Por André Coura*, Antônio Silvério Neto**

A regulamentação das apostas esportivas no Brasil segue em debate, com novas etapas para aprimorar o setor e garantir maior segurança para operadores e apostadores. O tema deve ser analisado em breve pelo Supremo Tribunal Federal (STF) a partir de duas Ações Diretas de Inconstitucionalidade (ADI), uma proposta pela Procuradoria-Geral da República (PGR) e outra pela Confederação Nacional do Comércio de Bens, Serviços e Turismo (CNC).

A ADI ajuizada pela CNC questiona fortemente a regulamentação do setor, destacando possíveis impactos econômicos negativos, como o aumento do endividamento dos brasileiros. O pedido reacende a discussão sobre os desafios e as oportunidades desse mercado, reforçando a necessidade de uma regulamentação clara e eficaz que garanta segurança jurídica, proteja os consumidores e equilibre os interesses econômicos e sociais.

Enquanto isso, uma consulta pública sobre o tema está disponível na Plataforma Participa Brasil, com a expectativa de receber contribuições por escrito até o dia 27 de março. A previsão é de que a Agenda Regulatória 2025-2026, que levará em conta as sugestões colhidas, seja publicada no início de abril.

Paralelamente às discussões sobre regulamentação, a Comissão Parlamentar de Inquérito (CPI) das Bets, criada para investigar irregularidades no setor, teve seu início adiado e só retomará os trabalhos após o Carnaval. A CPI busca apurar denúncias de manipulação de resultados, lavagem de dinheiro e a atuação de empresas sem licença no país, reforçando a necessidade de um marco regulatório eficiente e de uma fiscalização rigorosa para garantir a integridade do mercado de apostas.

A sanção da Lei 14.790/2023, no início do ano, representou um passo importante para a estruturação do setor, estabelecendo critérios para a autorização de casas de apostas, publicidade e combate à lavagem de dinheiro. Entre as novas exigências regulatórias, as operadoras licenciadas deverão implementar políticas rigorosas de prevenção à lavagem de dinheiro, incluindo a identificação de clientes e o monitoramento de transações suspeitas. Essa medida visa aumentar a transparência e a segurança do setor, prevenindo práticas ilícitas e reforçando a credibilidade do mercado.

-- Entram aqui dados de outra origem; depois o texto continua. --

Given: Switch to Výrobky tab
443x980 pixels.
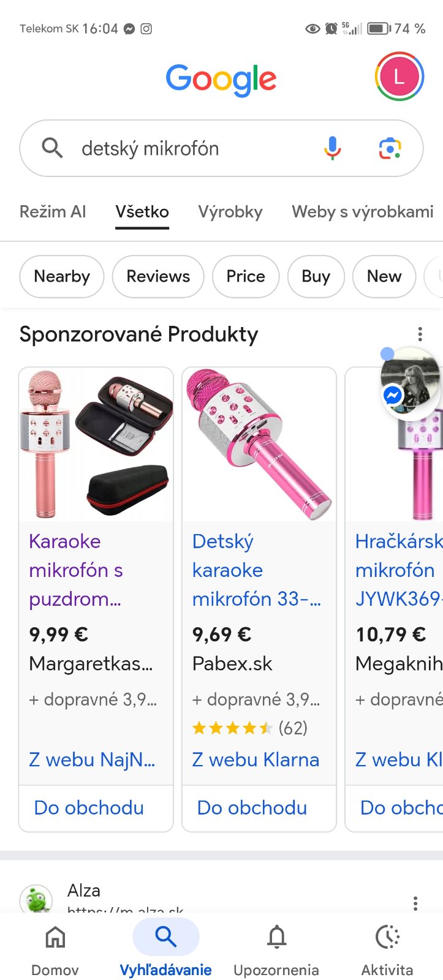Looking at the screenshot, I should (230, 212).
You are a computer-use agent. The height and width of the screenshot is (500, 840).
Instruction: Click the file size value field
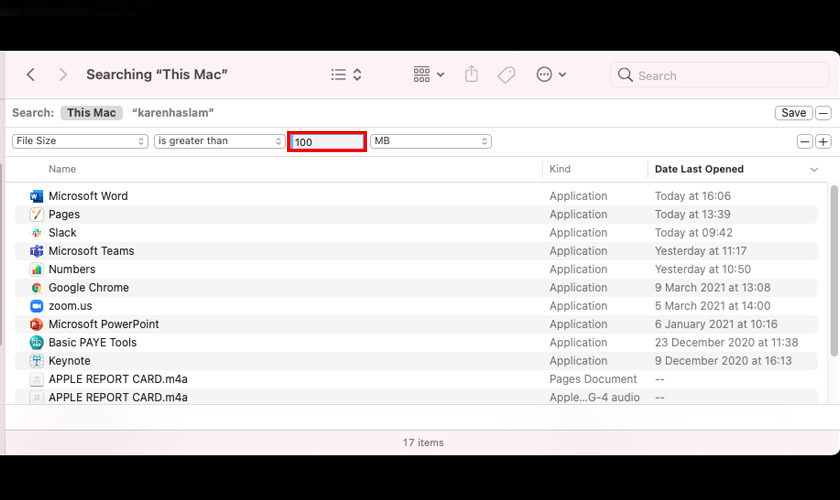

No entanto, desde a legalização das apostas esportivas, no final de 2018, o mercado cresceu exponencialmente, tornando-se parte da rotina de milhões de brasileiros. A ausência de uma regulamentação específica nesse período resultou em um ambiente pouco fiscalizado, permitindo o crescimento de plataformas ilegais e a popularização de cassinos on-line, como o famoso ‘Jogo do Tigrinho’.

A promessa de uma regulamentação mais clara, portanto, traz esperança de um ambiente mais seguro para os jogadores, maior controle sobre operações ilegais e a garantia de que a arrecadação de tributos seja revertida em benefícios para a sociedade. Alguns avanços já podem ser observados, como o bloqueio de mais de 11 mil links de acesso a plataformas irregulares pela Anatel, a criação da Secretaria de Prêmios e Apostas (SPA) e a exigência de licença para operação no país.

Os números evidenciam o impacto da atividade na economia. Ao longo do último ano, os brasileiros investiram aproximadamente R$ 240 bilhões em apostas, um valor que demonstra não apenas o apelo do setor, mas também os riscos financeiros envolvidos. Segundo a CNC, esse volume de gastos contribuiu para a inadimplência de cerca de 1,8 milhão de pessoas e impactou diretamente o varejo, que deixou de faturar R$ 103 bilhões. Esses dados reforçam a necessidade de um debate aprofundado sobre os impactos econômicos das bets e a importância de uma regulamentação que mitigue danos financeiros à população.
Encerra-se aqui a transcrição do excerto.